> **Required work**: Retype the lines of the listing from the one holding "The image size is (1474, 812)." through the end of the listing, including both ends, and leave the pictures out of your answer.

Target position listing

(begin)

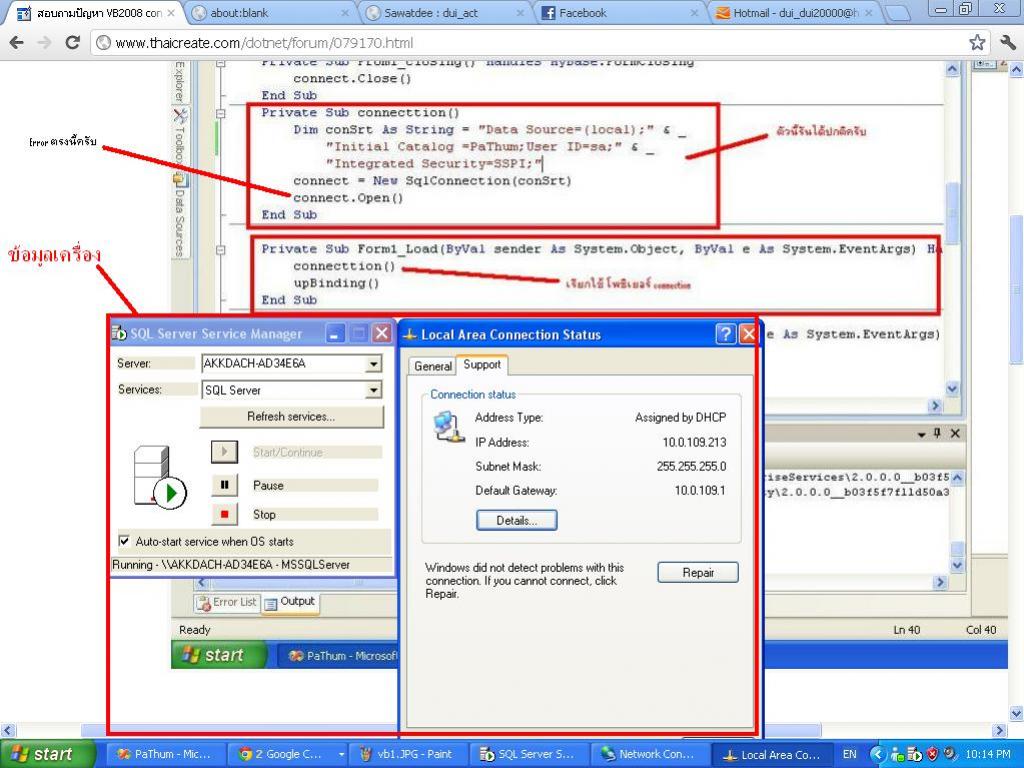Open the Server dropdown showing AKKDACH-AD34E6A

coord(375,363)
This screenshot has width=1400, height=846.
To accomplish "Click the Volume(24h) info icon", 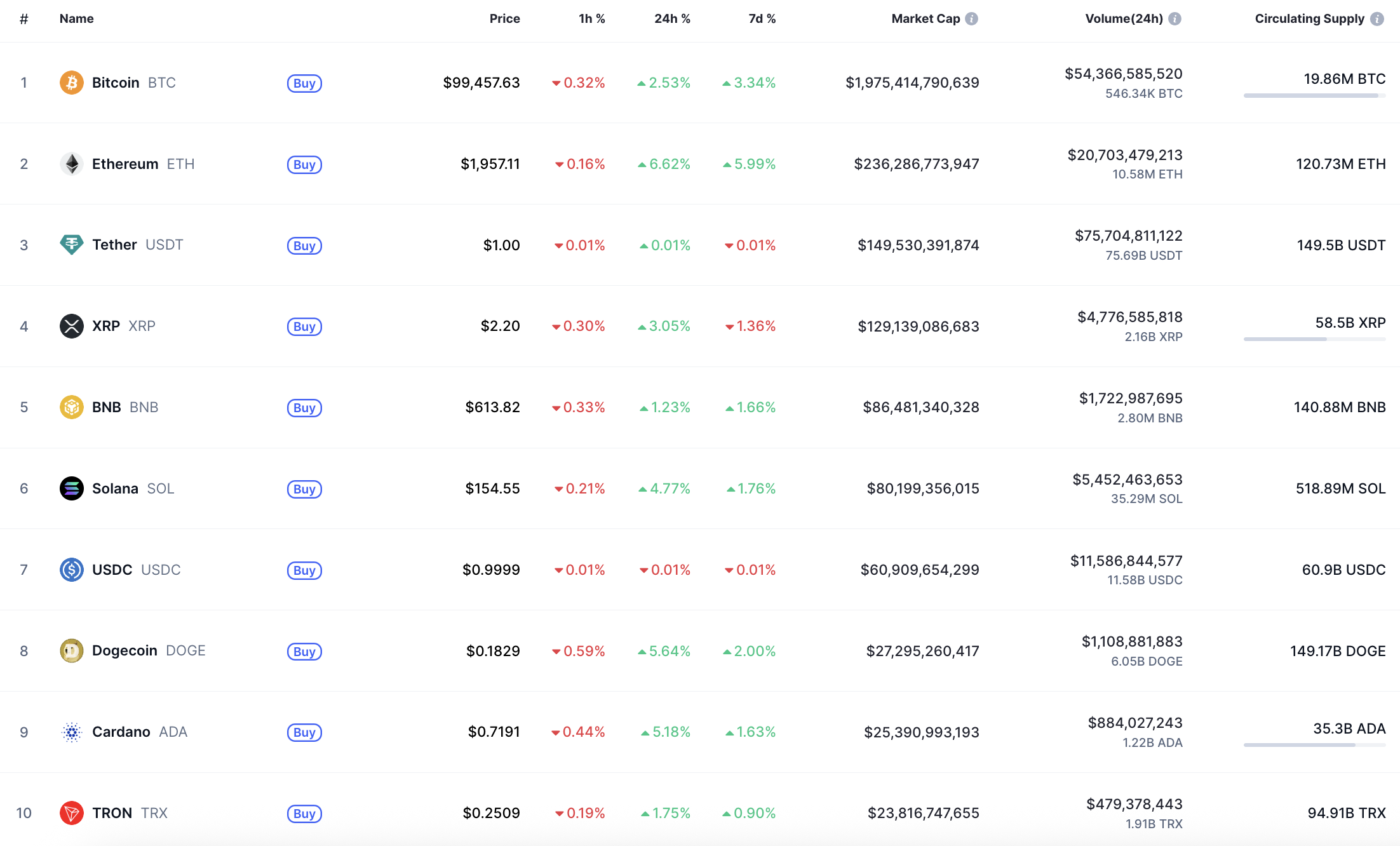I will coord(1175,19).
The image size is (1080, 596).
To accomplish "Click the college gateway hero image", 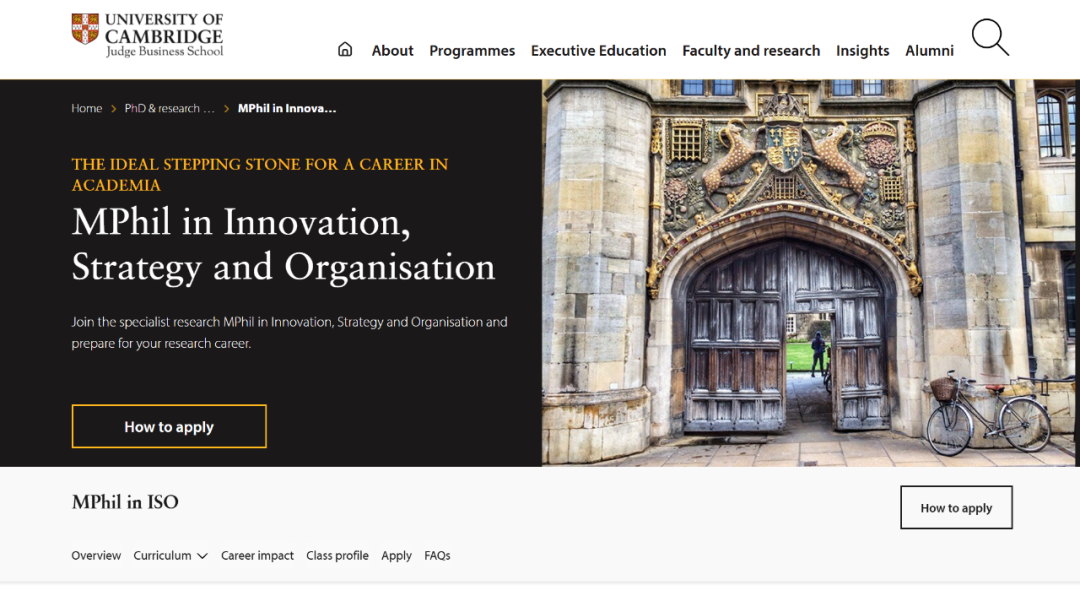I will [x=810, y=272].
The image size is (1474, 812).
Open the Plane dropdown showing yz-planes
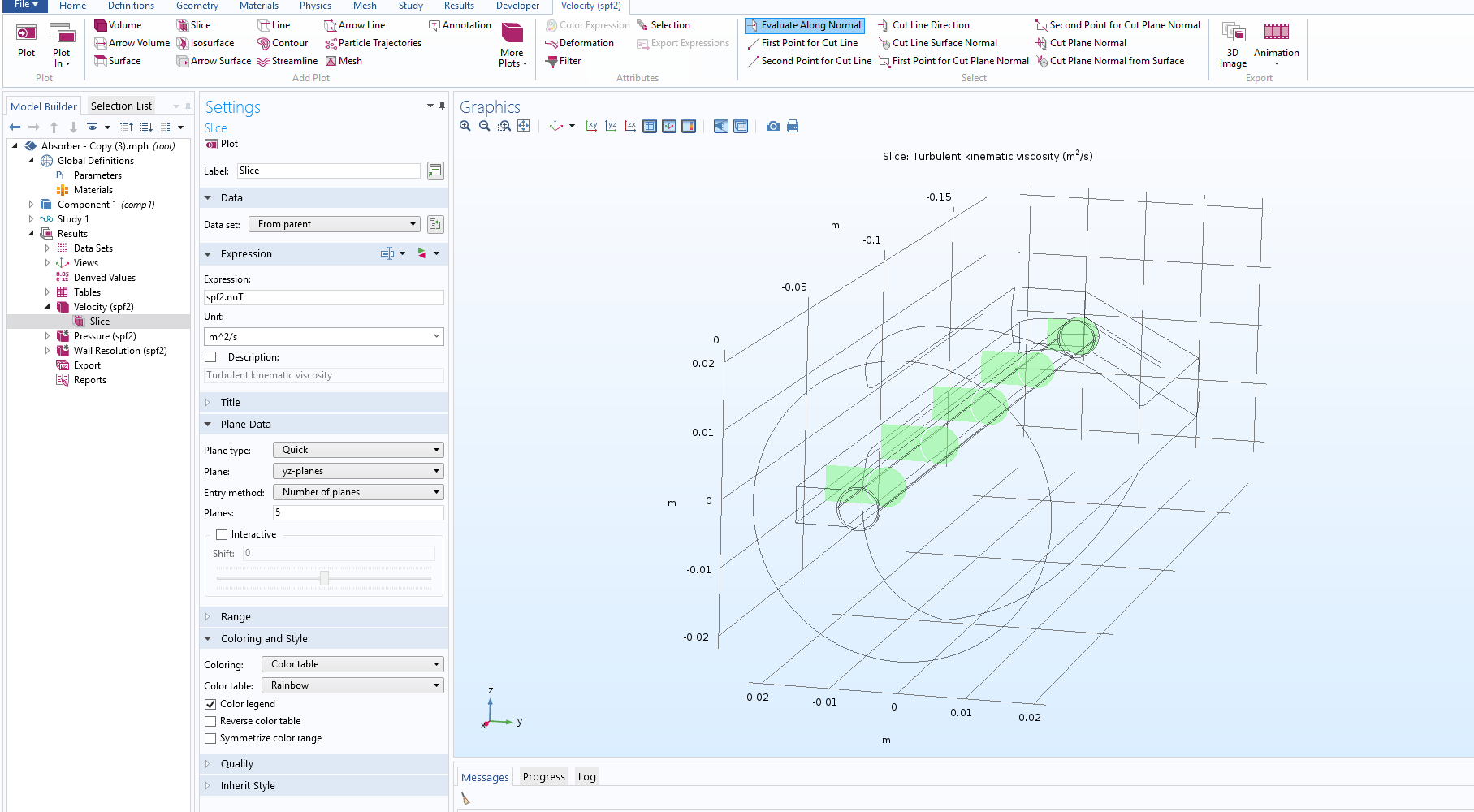pos(358,471)
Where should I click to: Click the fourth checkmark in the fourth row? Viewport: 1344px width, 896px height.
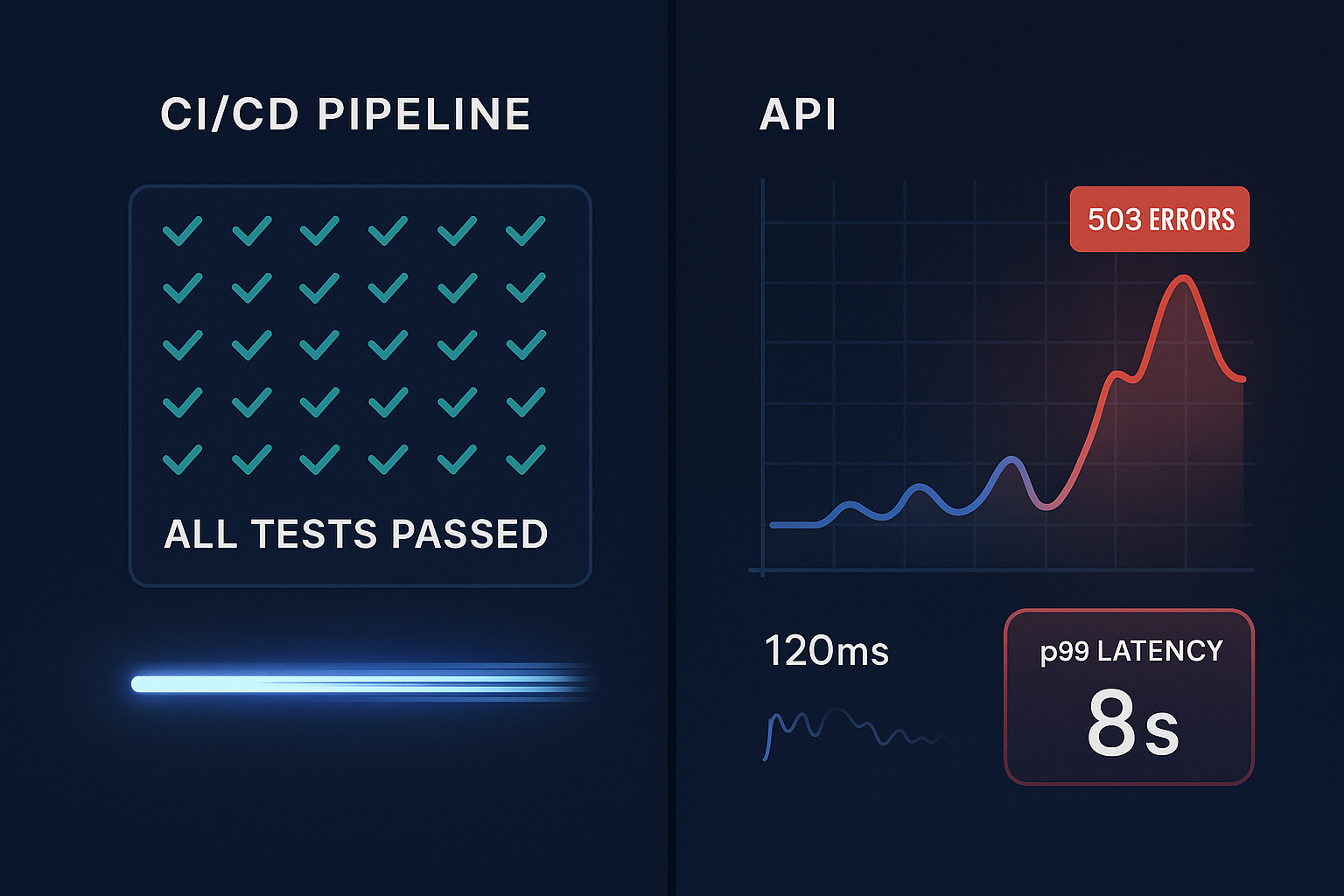[388, 402]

(end)

> **Exercise response**:
The image size is (1474, 812).
Open the Plane dropdown showing yz-planes
pos(358,471)
Where should I click to: Click the fourth checkmark in the fourth row? Viewport: 1344px width, 896px height.
[388, 402]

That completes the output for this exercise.